**WORK INSTRUCTIONS**
Respond with the count alone after checking every line in the material below for "beside".
= = = =
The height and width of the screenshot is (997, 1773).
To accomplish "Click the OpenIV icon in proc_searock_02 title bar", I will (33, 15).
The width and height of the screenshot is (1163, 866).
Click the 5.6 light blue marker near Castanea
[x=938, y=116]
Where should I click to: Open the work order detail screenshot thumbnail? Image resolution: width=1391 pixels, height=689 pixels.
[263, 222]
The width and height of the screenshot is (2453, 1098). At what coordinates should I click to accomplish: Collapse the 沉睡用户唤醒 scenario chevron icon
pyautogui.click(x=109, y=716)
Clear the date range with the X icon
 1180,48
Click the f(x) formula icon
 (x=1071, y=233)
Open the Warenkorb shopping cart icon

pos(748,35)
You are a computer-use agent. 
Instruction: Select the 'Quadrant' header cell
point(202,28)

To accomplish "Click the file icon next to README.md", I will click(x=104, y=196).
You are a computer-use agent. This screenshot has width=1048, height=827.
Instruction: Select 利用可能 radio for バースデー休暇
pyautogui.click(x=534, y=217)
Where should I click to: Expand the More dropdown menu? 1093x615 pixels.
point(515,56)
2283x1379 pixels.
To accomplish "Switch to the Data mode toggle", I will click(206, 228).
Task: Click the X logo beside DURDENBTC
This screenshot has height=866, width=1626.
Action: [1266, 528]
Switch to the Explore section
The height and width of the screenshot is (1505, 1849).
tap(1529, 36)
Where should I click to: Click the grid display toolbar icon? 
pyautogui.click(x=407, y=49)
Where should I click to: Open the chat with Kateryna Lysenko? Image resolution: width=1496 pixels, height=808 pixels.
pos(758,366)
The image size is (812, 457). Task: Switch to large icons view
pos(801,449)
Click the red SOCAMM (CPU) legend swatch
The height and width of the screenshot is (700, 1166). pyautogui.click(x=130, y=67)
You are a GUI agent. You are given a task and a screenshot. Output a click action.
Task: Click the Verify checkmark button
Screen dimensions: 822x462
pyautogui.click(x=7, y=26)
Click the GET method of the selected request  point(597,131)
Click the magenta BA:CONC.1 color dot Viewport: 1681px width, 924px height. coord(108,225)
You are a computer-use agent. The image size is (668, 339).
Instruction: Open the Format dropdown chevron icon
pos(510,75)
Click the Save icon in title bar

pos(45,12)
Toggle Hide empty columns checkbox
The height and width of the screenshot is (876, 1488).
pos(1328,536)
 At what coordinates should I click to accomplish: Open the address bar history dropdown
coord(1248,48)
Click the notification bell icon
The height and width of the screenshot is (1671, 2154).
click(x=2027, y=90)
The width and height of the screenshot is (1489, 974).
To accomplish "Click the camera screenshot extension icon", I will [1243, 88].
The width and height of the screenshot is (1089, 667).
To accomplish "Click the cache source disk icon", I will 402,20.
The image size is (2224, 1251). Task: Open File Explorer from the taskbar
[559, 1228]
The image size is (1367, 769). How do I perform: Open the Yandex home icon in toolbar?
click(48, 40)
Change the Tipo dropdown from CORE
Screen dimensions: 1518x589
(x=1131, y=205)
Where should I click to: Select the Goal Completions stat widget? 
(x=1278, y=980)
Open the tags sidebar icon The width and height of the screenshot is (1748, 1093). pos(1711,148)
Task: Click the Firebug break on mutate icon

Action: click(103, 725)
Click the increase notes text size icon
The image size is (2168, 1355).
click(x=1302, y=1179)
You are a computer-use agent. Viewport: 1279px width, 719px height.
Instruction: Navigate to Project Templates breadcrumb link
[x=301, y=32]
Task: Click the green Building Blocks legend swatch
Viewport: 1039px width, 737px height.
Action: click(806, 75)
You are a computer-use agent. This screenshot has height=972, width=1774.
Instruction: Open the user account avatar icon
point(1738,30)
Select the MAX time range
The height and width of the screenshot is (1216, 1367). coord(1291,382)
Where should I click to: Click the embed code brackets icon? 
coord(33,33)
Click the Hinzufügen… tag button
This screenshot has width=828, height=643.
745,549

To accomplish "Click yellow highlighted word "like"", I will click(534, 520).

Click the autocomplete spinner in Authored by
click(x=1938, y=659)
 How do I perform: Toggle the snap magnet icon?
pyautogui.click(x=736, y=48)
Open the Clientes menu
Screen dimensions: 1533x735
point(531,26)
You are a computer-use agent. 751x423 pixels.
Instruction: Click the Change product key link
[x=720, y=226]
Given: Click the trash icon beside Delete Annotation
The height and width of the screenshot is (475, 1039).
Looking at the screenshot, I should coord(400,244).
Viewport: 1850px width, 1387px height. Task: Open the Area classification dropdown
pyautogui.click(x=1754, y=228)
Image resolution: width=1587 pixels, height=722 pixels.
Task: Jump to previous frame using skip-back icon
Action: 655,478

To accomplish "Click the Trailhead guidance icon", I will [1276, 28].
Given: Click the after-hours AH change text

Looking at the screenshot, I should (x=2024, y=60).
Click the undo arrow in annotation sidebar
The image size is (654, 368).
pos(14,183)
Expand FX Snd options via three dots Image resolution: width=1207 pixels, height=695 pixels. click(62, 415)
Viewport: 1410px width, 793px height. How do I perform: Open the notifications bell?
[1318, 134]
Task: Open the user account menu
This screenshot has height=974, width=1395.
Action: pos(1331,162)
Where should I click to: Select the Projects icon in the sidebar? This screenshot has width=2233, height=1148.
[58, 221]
= = = =
**YOUR SOLUTION**
2